___ Selected text ___
I have no idea if all this "delete device" and "invalidate device" stuff means something or not.

 :Rolling Eyes: 

----------

## i92guboj

Ok.

I just sent my first file using bluetooth from my phone to my laptop, with success.

Things I did (so you can try).

I added these into my kernel and recompiled: CONFIG_BRIDGE, CONFIG_BRIDGE_IGMP_SNOOPING, CONFIG_BRIDGE_VLAN_FILTERING, CONFIG_VLAN_8021Q, CONFIG_VLAN_8021Q_GVRP and CONFIG_VLAN_8021Q_MVRP

I emerged bluez-firmware, and compiled /lib/firmware/BCM2033-FW.bin into my kernel image

I unmasked, keyworded and emerged the latest blueman alpha, and the latest unstable bluez

I emerged obexftp

I also added the "network" use flag to blueman, this is the last thing I did along with the kernel bridge stuff

Probably I did many more things I don't remember right now.

I will try to revert some of these and see if the thing continue working or breaks. In any case, if you stump into this remember that this thread is only about getting the ability to transfer files to and from my phone, nothing else. I am not interested in bt audio nor anything else.

EDIT: I removed the firmware from the kernel and unmerged it, it works, so I assume its out of the equation. I recompiled the kernel taking out all of the options I added above, except CONFIG_BRIDGE. That also worked fine.

As for obexftp, I unmerged it and I could still send files, but not receive them. So, I need it to receive files it seems. Any indication about that would have saved me many hours, but taking into account that's such a basic functionality, if I am right and you need that to receive files, the package should be a DEPEND for bluez or blueman.

After I am done with the rest of my checks, I might open a bug about that, if none has been reported already.

2nd EDIT

I toyed a bit more with the obexftp thing. It's not needed, I was wrong. It seems that, for some reason, when the little "B" logo is white, the first time I send a file it turns green and the transfer fails. Once it's green, I can send files and it will work. I have no idea why. It seems that it needs to be already connected or otherwise the transfer will immediately timeout and fail.

That confused me, and I thought that obexftp had something to do with that. But it seems that's not true.
___
» **Problem A**: Do these statements agree with the Bluetooth forum post? Answer yes or no for each, and quote the deciding words. (i) File transfer still worked after the firmware was removed from the kernel and unmerged. (ii) In the end, the poster concludes that obexftp is needed to receive files. (iii) The thread covers Bluetooth audio as well as file transfer.
» **Problem B**: From the Bluetooth forum post, return the stretch from "Things I did" through "remember right now.", copied word for word.
The records that come next are separate material, unrelated to the Bluetooth post.
___ Stored records ___
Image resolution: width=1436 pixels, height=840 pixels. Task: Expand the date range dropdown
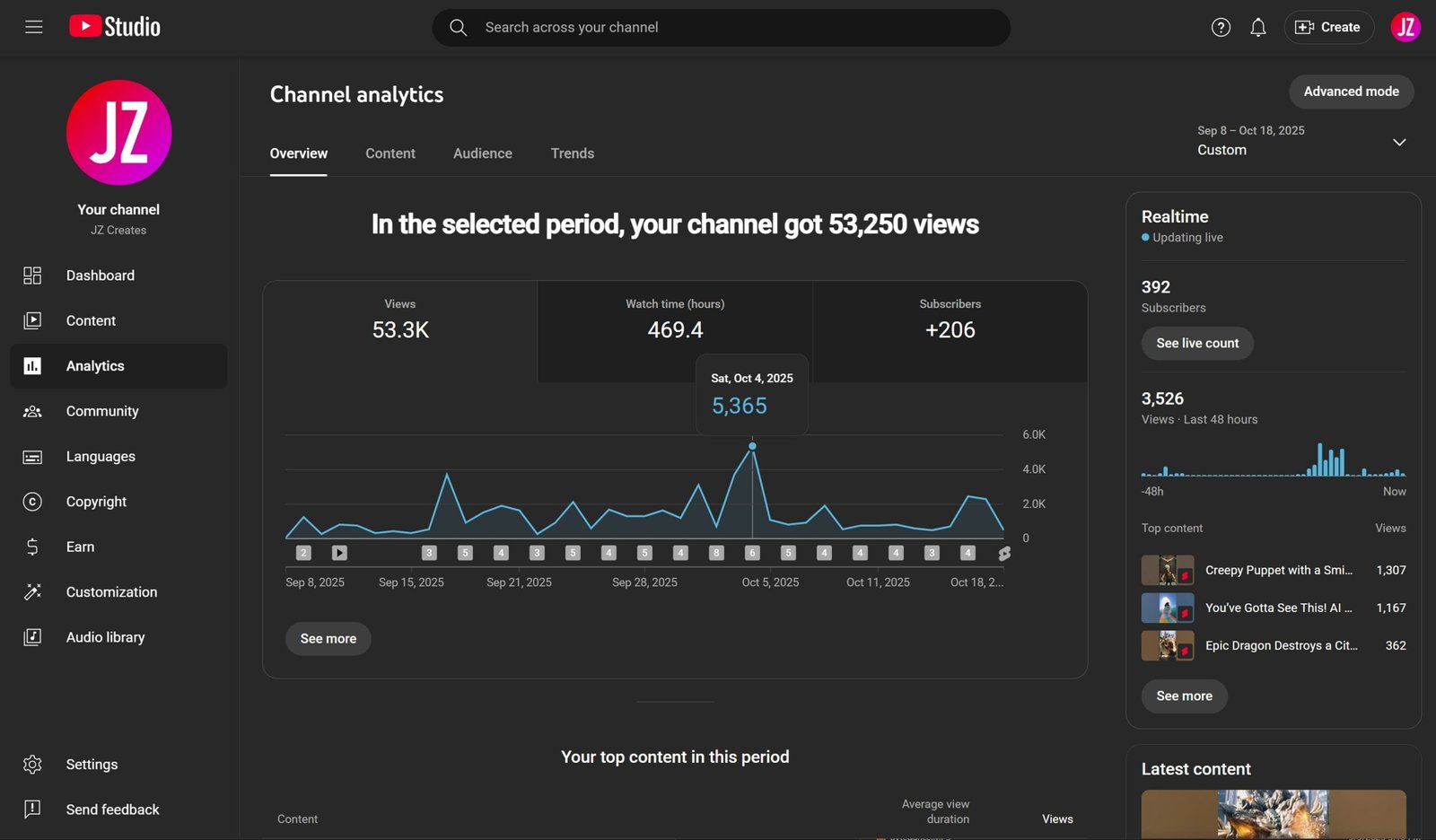coord(1398,142)
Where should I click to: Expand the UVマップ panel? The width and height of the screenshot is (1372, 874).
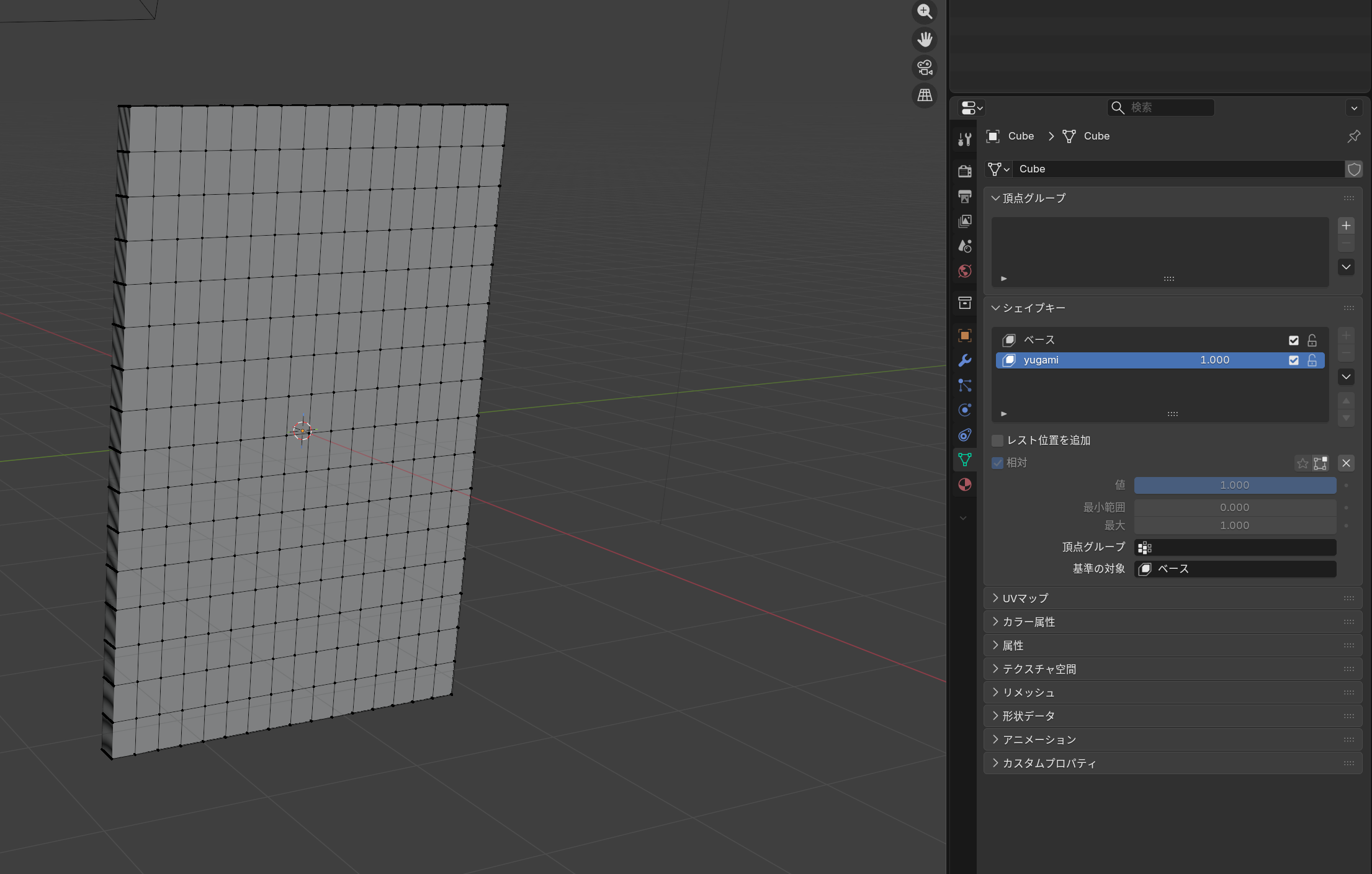[1025, 598]
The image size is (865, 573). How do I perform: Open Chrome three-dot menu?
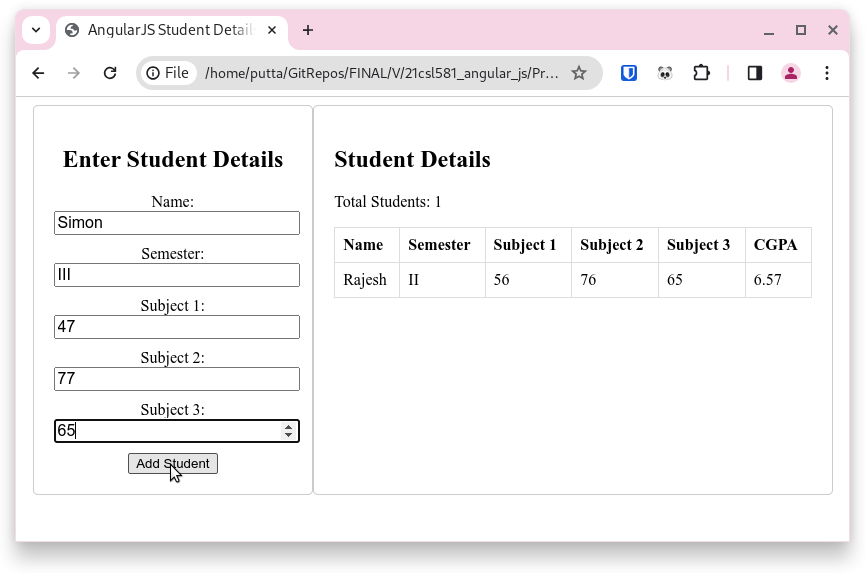826,73
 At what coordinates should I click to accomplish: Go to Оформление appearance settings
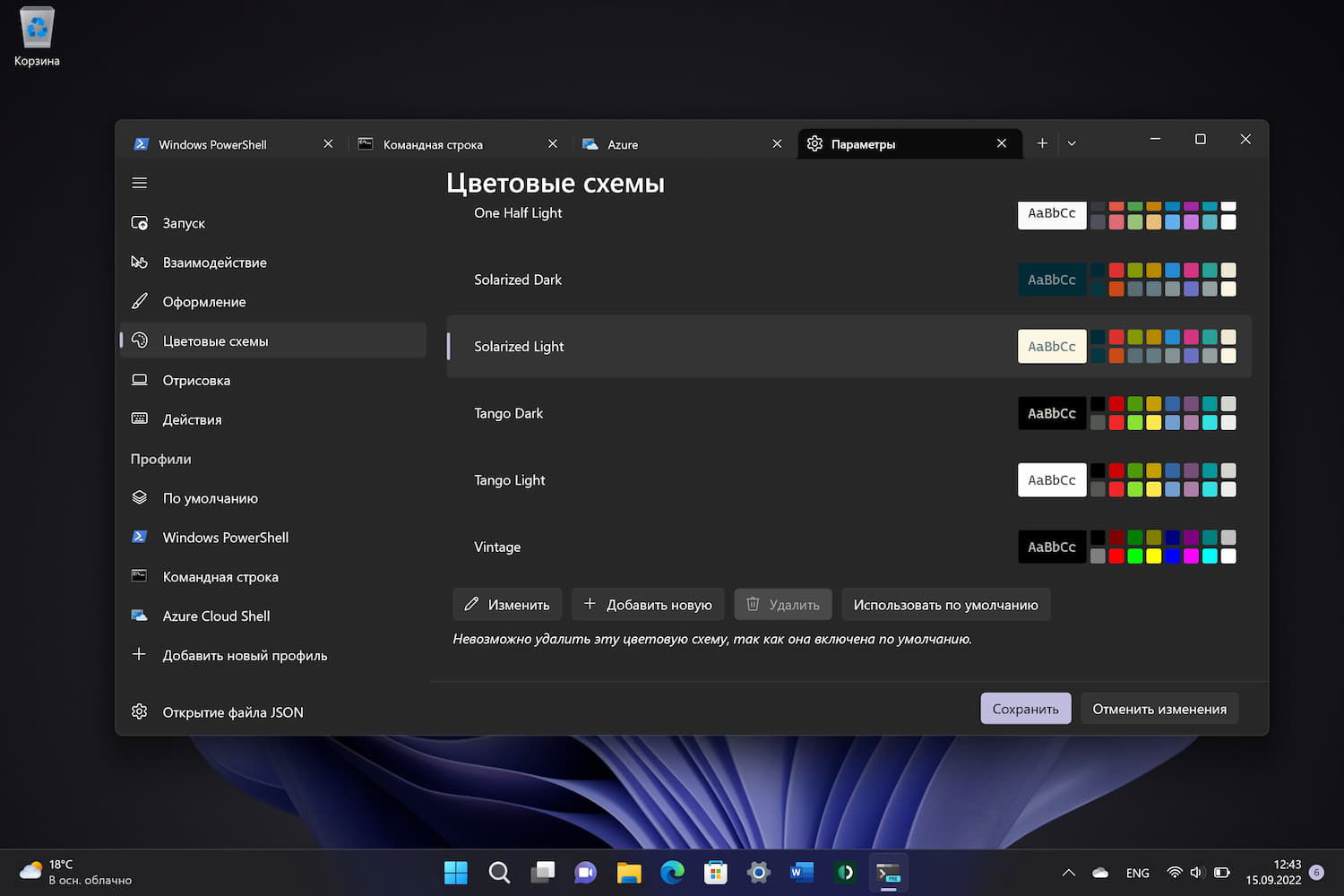point(203,302)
___
» **Complete answer A**:
(i) Yes: "I removed the firmware from the kernel and unmerged it, it works"
(ii) No: "It's not needed, I was wrong."
(iii) No: "this thread is only about getting the ability to transfer files to and from my phone, nothing else. I am not interested in bt audio nor anything else."

» **Complete answer B**:
Things I did (so you can try).

I added these into my kernel and recompiled: CONFIG_BRIDGE, CONFIG_BRIDGE_IGMP_SNOOPING, CONFIG_BRIDGE_VLAN_FILTERING, CONFIG_VLAN_8021Q, CONFIG_VLAN_8021Q_GVRP and CONFIG_VLAN_8021Q_MVRP

I emerged bluez-firmware, and compiled /lib/firmware/BCM2033-FW.bin into my kernel image

I unmasked, keyworded and emerged the latest blueman alpha, and the latest unstable bluez

I emerged obexftp

I also added the "network" use flag to blueman, this is the last thing I did along with the kernel bridge stuff

Probably I did many more things I don't remember right now.